== Aim of the exercise ==
Scan the data, and whenever a line contains "diesel", copy it.

== Data under study ==

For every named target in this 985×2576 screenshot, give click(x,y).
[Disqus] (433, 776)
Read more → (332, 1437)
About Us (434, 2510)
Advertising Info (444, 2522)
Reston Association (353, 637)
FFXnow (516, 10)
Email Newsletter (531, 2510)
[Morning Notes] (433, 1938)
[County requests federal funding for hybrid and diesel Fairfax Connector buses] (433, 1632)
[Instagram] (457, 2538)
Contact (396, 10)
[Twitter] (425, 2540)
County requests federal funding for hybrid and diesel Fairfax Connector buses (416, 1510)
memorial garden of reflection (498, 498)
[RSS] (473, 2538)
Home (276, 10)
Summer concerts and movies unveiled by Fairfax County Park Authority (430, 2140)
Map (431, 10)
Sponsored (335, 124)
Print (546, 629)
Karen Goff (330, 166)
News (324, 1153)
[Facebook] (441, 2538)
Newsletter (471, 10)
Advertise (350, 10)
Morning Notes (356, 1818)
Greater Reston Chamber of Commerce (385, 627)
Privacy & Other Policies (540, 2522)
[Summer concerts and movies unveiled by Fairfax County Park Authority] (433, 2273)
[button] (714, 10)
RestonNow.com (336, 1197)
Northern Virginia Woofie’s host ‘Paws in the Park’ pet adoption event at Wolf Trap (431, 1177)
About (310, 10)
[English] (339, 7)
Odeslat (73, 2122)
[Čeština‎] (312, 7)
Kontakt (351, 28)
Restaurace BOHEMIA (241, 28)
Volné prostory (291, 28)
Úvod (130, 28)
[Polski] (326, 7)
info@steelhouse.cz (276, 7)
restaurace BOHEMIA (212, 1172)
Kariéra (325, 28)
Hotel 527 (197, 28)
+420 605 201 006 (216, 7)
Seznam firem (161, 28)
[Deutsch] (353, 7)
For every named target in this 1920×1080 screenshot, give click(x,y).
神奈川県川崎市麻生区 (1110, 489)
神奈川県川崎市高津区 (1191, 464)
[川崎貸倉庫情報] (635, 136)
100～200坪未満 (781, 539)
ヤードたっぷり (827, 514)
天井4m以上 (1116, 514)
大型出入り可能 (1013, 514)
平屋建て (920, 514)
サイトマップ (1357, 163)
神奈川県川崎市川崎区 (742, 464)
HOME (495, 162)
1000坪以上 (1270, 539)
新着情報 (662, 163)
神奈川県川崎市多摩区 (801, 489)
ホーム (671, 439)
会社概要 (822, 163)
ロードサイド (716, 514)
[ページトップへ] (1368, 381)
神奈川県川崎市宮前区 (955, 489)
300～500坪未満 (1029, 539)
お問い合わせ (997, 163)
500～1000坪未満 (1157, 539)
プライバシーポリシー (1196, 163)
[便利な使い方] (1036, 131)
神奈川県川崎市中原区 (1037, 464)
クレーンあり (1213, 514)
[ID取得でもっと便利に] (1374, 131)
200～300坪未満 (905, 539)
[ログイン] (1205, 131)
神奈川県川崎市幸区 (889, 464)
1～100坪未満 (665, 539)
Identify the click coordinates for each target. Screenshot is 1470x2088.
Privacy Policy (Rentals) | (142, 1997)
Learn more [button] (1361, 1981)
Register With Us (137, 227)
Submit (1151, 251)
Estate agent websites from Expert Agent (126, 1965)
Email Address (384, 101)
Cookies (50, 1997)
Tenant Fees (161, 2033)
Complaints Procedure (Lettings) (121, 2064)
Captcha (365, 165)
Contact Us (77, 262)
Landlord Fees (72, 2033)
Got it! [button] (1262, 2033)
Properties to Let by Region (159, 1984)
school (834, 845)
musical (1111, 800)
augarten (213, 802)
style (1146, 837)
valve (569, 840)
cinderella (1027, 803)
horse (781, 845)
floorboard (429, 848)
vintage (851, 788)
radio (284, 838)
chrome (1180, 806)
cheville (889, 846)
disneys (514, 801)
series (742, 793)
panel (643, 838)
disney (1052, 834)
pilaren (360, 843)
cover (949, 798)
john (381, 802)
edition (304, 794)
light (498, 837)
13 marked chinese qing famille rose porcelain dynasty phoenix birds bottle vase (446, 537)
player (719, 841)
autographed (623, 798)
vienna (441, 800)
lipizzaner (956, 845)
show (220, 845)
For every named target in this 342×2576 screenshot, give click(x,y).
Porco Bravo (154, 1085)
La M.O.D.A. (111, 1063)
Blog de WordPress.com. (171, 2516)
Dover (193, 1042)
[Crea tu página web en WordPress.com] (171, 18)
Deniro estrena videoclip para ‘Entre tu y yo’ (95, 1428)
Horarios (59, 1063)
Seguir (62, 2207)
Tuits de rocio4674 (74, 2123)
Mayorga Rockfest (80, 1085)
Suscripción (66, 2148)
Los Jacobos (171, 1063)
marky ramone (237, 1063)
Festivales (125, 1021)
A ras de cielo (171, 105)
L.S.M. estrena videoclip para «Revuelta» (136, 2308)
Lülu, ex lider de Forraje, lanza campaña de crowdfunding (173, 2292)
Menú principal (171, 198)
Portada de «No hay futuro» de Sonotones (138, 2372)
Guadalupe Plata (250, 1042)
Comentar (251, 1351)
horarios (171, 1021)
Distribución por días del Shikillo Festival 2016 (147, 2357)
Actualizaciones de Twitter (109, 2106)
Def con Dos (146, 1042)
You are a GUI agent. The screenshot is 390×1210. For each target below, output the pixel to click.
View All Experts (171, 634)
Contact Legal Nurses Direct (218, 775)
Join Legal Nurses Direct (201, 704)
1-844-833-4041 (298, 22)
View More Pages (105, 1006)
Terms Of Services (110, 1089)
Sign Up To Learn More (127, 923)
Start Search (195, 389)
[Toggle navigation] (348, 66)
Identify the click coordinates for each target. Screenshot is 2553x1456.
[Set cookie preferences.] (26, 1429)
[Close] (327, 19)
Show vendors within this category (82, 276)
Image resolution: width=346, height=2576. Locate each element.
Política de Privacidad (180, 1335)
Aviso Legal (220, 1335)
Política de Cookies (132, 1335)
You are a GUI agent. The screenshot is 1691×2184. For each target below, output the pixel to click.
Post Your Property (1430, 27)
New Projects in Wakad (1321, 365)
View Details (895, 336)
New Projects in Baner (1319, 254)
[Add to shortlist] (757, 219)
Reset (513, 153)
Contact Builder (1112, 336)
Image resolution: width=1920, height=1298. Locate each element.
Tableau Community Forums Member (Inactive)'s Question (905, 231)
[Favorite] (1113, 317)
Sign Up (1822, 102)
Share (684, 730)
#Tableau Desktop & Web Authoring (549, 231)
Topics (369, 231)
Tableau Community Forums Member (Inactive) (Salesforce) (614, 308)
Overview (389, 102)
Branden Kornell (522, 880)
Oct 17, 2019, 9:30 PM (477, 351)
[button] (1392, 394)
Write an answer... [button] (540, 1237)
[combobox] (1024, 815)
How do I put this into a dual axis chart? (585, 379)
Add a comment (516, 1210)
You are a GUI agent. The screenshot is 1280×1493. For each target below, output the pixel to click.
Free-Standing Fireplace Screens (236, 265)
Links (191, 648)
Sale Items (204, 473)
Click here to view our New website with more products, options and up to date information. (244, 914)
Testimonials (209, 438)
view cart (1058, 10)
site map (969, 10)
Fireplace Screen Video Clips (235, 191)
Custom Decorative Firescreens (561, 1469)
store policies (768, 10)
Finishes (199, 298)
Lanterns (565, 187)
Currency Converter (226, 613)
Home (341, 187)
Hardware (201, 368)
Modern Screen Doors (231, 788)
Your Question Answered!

== Solution to this task ==
[County requests federal funding for hybrid and diesel Fairfax Connector buses] (433, 1632)
County requests federal funding for hybrid and diesel Fairfax Connector buses (416, 1510)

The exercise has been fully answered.